§ **Entries supplied**

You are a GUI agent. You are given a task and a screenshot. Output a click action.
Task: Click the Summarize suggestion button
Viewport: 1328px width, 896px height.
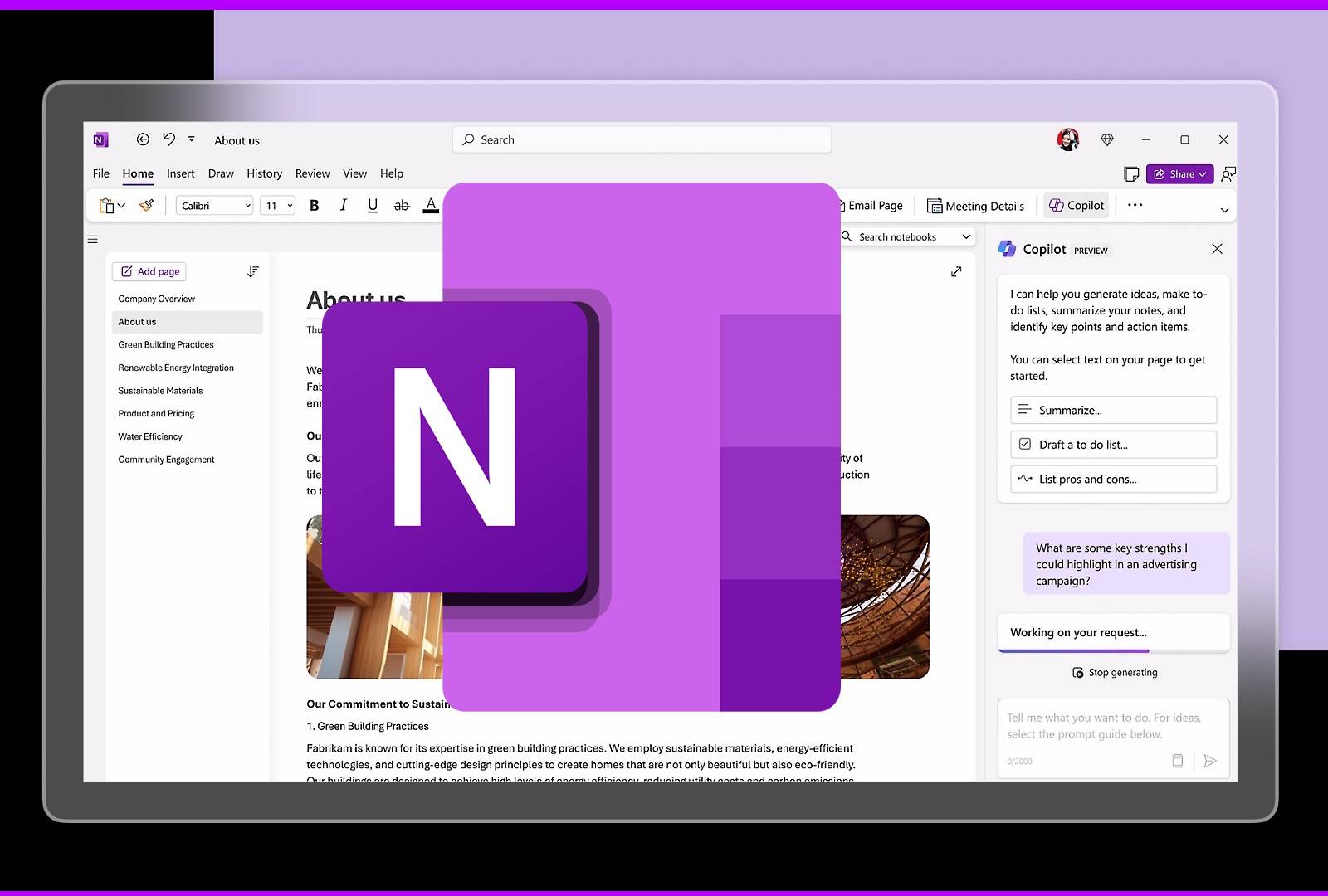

...

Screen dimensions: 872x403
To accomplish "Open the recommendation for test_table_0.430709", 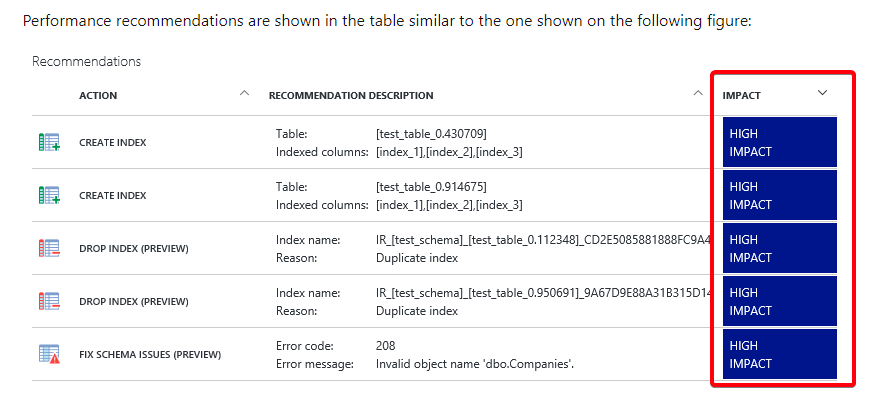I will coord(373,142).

--

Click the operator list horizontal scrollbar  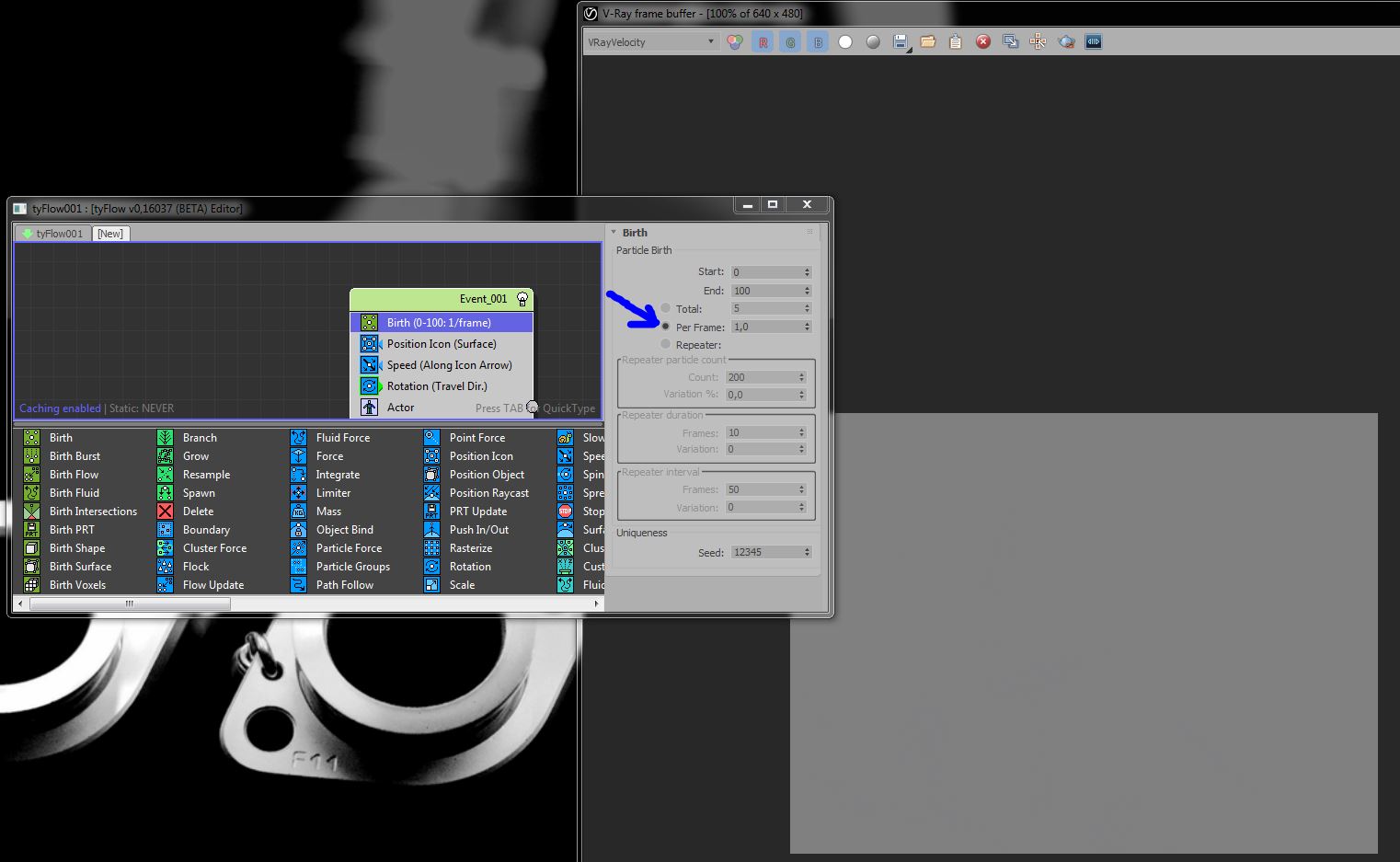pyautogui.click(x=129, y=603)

§ **What you have to do**
Transcribe the records above from the line holding "You are a GUI" down to the line holding "Viewport: 1328px width, 896px height.", inclusive, without adding anything.

§ **Output for this exercise**
You are a GUI agent. You are given a task and a screenshot. Output a click action.
Task: Click the Summarize suggestion button
Viewport: 1328px width, 896px height.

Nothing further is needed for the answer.